Login forms and sessions

PHP programming forum. Ask questions or help people concerning PHP code. Don't understand a function? Need help implementing a class? Don't understand a class? Here is where to ask. Remember to do your homework!

Moderator: General Moderators

Post Reply
impulse()
Forum Regular
Posts: 748
Joined: Wed Aug 09, 2006 8:36 am
Location: Staffordshire, UK
Contact:

Login forms and sessions

Post by impulse() »

Hopefully you can help me in evaluating security.
At the moment I have a shop site, it's not open to the public, it's just a test site. And I have a login form on the left with a username and password field and a submit button.
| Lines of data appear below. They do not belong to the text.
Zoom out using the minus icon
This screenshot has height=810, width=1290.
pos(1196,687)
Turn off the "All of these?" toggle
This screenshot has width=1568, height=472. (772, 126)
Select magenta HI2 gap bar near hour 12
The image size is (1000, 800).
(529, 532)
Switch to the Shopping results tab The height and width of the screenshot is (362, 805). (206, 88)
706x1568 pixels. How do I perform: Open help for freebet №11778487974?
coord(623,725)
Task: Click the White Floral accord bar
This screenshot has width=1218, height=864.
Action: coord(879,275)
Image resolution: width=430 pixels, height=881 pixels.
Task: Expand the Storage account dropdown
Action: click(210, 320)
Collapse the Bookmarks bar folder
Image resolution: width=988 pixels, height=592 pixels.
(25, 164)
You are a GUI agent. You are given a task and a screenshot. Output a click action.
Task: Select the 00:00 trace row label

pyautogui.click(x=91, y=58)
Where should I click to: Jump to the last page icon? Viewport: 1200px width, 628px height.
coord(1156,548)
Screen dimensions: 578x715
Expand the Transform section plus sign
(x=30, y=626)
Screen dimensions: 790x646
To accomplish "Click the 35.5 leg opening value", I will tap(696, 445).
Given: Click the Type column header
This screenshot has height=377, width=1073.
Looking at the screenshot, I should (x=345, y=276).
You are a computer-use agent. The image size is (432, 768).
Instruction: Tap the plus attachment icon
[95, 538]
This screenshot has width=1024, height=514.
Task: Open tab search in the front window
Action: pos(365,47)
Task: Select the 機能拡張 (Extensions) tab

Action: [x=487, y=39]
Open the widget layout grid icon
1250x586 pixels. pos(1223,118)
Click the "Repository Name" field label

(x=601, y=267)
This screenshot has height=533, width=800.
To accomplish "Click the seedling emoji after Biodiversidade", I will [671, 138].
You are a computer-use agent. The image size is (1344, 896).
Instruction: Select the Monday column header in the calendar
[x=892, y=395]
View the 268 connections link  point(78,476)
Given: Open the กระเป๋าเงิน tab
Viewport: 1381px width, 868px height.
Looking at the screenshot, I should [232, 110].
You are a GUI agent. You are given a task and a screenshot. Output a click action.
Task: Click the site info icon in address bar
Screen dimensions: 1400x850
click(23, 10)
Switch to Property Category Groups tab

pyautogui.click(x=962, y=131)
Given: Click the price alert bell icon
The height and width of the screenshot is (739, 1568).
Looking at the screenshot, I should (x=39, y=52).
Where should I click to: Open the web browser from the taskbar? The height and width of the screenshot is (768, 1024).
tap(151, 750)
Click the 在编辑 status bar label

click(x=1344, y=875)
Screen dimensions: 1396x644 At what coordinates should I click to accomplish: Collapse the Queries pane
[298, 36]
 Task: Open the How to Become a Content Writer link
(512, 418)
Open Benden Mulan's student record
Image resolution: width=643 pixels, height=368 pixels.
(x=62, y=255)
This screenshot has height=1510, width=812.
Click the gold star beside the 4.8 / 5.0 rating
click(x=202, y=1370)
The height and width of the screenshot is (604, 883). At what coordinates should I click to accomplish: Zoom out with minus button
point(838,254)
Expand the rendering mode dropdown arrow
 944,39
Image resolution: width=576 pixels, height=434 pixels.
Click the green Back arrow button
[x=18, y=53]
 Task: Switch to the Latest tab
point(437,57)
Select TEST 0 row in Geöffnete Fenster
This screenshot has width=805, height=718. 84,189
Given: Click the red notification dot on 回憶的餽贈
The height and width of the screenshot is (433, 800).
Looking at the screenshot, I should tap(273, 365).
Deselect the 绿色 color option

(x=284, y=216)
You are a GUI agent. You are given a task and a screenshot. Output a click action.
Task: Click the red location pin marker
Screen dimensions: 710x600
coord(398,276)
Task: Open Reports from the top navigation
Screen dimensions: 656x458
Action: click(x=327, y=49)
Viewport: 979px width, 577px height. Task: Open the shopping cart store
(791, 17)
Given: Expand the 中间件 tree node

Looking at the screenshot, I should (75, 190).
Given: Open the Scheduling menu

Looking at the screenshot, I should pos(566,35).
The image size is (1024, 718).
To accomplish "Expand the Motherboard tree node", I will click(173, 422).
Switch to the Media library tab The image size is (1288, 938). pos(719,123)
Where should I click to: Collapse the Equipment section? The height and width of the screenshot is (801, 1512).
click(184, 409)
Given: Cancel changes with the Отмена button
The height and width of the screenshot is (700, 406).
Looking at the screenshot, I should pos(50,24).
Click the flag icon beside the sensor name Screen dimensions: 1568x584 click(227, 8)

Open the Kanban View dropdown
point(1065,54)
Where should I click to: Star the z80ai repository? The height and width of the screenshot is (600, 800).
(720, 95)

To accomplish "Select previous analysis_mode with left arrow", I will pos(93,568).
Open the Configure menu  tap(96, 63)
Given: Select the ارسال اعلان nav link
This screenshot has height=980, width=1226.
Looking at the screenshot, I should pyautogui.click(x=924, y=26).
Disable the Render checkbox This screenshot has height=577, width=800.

When the user hits submit it takes them to a different PHP form where it determines if the user and password match those in a DB, if it doesn't a variable ($loggedIn) continues to be '0' but if the details do match those in a DB the value of $loggedIn is changed to '1'. $loggedIn is a session variable by the way.
If the main website detects that $loggedIn is equal to 1 it displays admin tools such as buttons and text fields to edit and add DB entries.

Is this a safe way of running a site or is this sufficiant?

Regards,
User avatar
volka
DevNet Evangelist
Posts: 8391
Joined: Tue May 07, 2002 9:48 am
Location: Berlin, ger

Re: Login forms and sessions

Post by volka »

impulse() wrote:$loggedIn is a session variable by the way.
Then you're using the old, stone-age session_register().
Use $_SESSION instead. Sess http://de2.php.net/manual/en/ref.session.php
User avatar
Luke
The Ninja Space Mod
Posts: 6424
Joined: Fri Aug 05, 2005 1:53 pm
Location: Paradise, CA

Post by Luke »

other than what volka said, you're on the right track.
Post Reply